==== Excerpted passage ====

During the hearing the Appellant argued that the claimed subject-matter was obvious also when starting from the prior art presented in document (14) or (15). The Respondent considered these citations inadmissible because they had not been previously mentioned by the Appellant in the appeal proceedings and, thus, the Respondent was not prepared to discuss them.
VIII. Claim 1 according to the Respondent's main request filed during the oral proceedings reads:
"1. A laundry detergent composition which is in the form of granules, tablets, bars, flakes or extrudates and which comprises detergent ingredients comprising builder and 5 to 50% (by weight of the composition) surfactant comprising anionic surfactant and 3% - 25% (by weight of the total composition) dry effervescent granules are incorporated in this composition, characterised in that the dry effervescent granules consist of an acid, a carbonate source, preferably carbonate and/or bicarbonate, and optionally a binder, wherein said acid, carbonate source and optionally binder are in close physical proximity, such that the acid and the carbonate are in an intimate admixture in the effervescent granule and are not separated by anything else other than the optional binder, and wherein no water has been added or present other than the moisture of the raw materials themselves, and the level of water is below 5% by weight of the total effervescent granules, in which from 15% - 60% by weight of the effervescent granules is the acid or a mixture thereof, with the proviso that when citric acid is present its level is preferably below 20% by weight of the total granule, and in which from 30% - 80% by weight of the effervescent granules is carbonate and/or bicarbonate."

====

**Tasks to complete**
A) Answer these questions from the appeal decision excerpt:
(i) From which documents did the Appellant argue obviousness during the hearing?
(ii) What range, by weight of the total composition, of dry effervescent granules does claim 1 specify?
(iii) Below what level must the water be in the effervescent granules?
B) Reproduce the appeal decision excerpt between "During the hearing" and "to discuss them.", inclusive.
C) Carry on the appeal decision excerpt from the point where it stops.
The records have no connection to the appeal decision excerpt.

==== Data shown ====

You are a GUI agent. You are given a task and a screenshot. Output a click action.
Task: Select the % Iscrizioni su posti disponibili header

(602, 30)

====
==== Data shown ====

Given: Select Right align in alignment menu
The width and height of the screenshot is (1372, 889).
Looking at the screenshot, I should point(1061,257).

====

**Answers**
A)
(i) Document (14) or (15).
(ii) 3% - 25%.
(iii) Below 5% by weight of the total effervescent granules.

B)
During the hearing the Appellant argued that the claimed subject-matter was obvious also when starting from the prior art presented in document (14) or (15). The Respondent considered these citations inadmissible because they had not been previously mentioned by the Appellant in the appeal proceedings and, thus, the Respondent was not prepared to discuss them.

C)
Claims 2 to 10 of the same request define preferred embodiments of the composition of claim 1. The remaining claims 11 to 13 define a process for manufacturing a composition according to any of the preceding claims.
IX. The written and oral submissions of the Appellant that are relevant for the Respondent's main request may be summarised as follows.
The documents (14) and (15) which were discussed in the decision under appeal, were present since the outset of the appeal proceedings.
The requirements of Article 123(3) EPC would be violated by claim 1 of the main request because the protection conferred by such claim would be broader than that conferred by the corresponding granted claim 12.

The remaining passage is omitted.